First Evidences of Ionospheric Plasma Depletions Observations Using GNSS-R Data from CYGNSS

• Published in: Remote sensing (Basel, Switzerland) Vol. 12; no. 22; p. 3782
• Main Authors: Molina, Carlos, Camps, Adriano
• Format: Journal Article
• Language: English
• Published: Basel MDPI AG 01.11.2020
• Subjects: Bubbles; CYGNSS; Data processing; Depletion; Direction of arrival; Earth observations (from space); Electromagnetic radiation; equatorial plasma depletions; Faraday effect; Fluctuations; Global navigation satellite system; GNSS-R; Ground stations; Ionosphere; Navigation satellites; Plasma density; R&D; Remote sensing; Research & development; Satellite communications; Satellite observation; Satellites; Scintillation; Signal delay; Signal to noise ratio; Spatial variations; Total Electron Content
• ISSN: 2072-4292; 2072-4292
• DOI: 10.3390/rs12223782

At some frequencies, Earth’s ionosphere may significantly impact satellite communications, Global Navigation Satellite Systems (GNSS) positioning, and Earth Observation measurements.
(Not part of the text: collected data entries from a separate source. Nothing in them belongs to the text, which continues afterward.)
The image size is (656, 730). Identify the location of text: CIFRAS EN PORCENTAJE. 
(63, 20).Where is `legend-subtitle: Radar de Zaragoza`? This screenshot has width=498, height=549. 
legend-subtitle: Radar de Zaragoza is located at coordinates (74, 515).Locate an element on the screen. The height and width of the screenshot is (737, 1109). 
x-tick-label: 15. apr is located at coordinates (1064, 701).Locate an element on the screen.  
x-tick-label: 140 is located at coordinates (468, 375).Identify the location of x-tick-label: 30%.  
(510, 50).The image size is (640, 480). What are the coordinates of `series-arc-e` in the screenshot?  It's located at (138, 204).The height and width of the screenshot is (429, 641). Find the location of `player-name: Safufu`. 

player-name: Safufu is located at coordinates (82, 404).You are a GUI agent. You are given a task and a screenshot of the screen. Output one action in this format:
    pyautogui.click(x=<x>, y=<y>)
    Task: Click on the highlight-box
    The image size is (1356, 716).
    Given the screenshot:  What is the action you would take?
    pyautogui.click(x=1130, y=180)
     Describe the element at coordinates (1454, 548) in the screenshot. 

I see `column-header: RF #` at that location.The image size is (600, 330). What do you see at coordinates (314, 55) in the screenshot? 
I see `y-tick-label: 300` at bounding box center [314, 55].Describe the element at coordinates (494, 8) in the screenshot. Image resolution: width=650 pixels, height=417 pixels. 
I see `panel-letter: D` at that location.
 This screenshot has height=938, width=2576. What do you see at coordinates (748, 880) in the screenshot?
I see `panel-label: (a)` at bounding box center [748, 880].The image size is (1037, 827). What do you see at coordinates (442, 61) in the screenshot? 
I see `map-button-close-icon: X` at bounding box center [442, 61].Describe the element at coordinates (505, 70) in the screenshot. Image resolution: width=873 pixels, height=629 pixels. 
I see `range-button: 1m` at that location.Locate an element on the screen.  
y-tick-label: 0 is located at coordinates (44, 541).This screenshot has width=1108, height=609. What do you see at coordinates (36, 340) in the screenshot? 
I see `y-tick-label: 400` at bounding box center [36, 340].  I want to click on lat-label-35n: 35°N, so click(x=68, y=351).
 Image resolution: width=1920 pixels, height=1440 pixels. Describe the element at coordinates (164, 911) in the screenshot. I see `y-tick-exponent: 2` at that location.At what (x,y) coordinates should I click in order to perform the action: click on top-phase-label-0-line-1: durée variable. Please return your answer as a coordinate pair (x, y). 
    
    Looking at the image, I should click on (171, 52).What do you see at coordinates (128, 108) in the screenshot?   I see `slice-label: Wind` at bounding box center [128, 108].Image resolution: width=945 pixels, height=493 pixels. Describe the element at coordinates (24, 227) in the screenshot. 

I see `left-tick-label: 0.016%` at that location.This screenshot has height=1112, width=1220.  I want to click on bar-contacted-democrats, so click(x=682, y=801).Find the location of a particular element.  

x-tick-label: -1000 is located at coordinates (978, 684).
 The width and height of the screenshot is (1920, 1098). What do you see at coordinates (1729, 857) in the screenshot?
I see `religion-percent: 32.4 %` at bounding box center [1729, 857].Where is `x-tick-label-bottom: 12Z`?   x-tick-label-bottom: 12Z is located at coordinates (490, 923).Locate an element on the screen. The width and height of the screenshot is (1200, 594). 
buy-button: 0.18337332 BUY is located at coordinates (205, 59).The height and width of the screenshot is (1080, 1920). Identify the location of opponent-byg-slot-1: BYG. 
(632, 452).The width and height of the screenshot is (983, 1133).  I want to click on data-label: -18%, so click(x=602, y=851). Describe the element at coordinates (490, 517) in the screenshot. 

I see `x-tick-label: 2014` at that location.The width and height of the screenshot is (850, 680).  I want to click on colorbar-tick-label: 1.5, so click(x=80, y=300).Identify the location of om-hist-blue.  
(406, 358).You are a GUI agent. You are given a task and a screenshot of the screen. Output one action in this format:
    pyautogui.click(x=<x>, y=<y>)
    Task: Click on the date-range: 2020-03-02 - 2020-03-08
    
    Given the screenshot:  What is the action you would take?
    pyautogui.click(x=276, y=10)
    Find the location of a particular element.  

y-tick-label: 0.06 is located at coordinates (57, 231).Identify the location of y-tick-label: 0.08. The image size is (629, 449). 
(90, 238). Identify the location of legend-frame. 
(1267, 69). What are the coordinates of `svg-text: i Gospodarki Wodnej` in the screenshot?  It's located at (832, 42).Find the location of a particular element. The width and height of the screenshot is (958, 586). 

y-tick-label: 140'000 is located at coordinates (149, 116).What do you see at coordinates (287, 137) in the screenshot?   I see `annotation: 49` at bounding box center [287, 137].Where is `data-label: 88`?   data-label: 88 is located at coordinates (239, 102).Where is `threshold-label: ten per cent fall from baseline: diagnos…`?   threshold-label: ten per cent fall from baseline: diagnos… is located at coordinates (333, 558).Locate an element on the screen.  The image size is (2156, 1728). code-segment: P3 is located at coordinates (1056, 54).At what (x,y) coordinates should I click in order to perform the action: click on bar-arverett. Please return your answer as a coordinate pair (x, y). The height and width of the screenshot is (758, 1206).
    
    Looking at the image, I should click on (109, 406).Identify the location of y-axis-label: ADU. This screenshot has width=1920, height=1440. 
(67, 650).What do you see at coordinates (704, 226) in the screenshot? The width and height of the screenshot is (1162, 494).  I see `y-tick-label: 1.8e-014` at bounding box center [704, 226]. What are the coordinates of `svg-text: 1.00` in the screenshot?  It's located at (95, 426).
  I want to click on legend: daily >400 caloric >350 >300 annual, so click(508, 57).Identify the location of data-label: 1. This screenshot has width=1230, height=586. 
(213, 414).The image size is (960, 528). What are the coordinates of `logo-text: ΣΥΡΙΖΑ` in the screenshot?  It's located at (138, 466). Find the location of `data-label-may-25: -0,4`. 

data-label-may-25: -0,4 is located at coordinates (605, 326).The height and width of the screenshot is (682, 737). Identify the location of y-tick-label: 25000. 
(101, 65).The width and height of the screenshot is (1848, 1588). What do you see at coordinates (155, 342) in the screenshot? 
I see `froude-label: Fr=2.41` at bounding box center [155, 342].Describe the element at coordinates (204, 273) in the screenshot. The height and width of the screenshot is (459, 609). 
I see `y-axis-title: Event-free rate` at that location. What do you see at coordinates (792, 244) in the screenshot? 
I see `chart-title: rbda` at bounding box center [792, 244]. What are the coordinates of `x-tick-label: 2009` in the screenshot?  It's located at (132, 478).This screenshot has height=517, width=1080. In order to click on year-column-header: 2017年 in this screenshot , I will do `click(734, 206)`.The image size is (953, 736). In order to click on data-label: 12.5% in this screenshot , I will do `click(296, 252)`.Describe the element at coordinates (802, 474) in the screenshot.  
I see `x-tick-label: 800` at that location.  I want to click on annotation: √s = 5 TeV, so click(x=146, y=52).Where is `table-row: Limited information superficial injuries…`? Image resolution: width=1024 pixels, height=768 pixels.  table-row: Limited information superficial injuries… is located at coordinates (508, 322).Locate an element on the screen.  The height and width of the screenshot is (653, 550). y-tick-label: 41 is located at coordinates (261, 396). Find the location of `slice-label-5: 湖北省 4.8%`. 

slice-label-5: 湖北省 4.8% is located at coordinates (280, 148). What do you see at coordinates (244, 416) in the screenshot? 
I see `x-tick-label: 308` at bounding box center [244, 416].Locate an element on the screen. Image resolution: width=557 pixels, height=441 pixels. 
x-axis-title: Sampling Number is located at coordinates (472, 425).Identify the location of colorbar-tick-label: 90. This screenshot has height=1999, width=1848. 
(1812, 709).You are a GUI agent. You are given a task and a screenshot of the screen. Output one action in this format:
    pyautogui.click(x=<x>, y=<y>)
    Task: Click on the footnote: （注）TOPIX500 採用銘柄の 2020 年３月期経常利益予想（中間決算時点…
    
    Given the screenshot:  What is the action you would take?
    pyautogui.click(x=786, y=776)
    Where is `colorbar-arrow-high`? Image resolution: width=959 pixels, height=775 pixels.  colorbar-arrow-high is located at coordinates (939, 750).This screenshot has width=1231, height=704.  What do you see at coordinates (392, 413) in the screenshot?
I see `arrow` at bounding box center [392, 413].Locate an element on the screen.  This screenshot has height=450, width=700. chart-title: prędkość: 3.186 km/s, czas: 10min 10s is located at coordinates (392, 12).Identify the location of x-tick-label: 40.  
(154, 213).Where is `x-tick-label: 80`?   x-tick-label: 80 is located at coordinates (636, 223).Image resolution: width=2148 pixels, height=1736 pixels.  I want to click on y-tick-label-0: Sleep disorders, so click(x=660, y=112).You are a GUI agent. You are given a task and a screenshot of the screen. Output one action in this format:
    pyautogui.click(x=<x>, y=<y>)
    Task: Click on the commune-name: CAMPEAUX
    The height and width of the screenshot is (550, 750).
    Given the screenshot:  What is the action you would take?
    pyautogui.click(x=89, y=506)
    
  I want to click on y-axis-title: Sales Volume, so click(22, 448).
Due to the temporal and spatial variations in the Total Electron Content (TEC) and the ionosphere dynamics (i.e., fluctuations in the electron content density), electromagnetic waves suffer from signal delay, polarization change (i.e., Faraday rotation), direction of arrival, and fluctuations in signal intensity and phase (i.e., scintillation). Although there are previous studies proposing GNSS Reflectometry (GNSS-R) to study the ionospheric scintillation using, for example TechDemoSat-1, the amount of data is limited. In this study, data from NASA CYGNSS constellation have been used to explore a new source of data for ionospheric activity, and in particular, for travelling equatorial plasma depletions (EPBs). Using data from GNSS ground stations, previous studies detected and characterized their presence at equatorial latitudes. This work presents, for the first time to authors’ knowledge, the evidence of ionospheric bubbles detection in ocean regions using GNSS-R data, where there are no ground stations available. The results of the study show that bubbles can be detected and, in addition to measure their dimensions and duration, the increased intensity scintillation (S4) occurring in the bubbles can be estimated. The bubbles detected here reached S4 values of around 0.3–0.4 lasting for some seconds to few minutes. Furthermore, a comparison with data from ESA Swarm mission is presented, showing certain correlation in regions where there is S4 peaks detected by CYGNSS and fluctuations in the plasma density as measured by Swarm.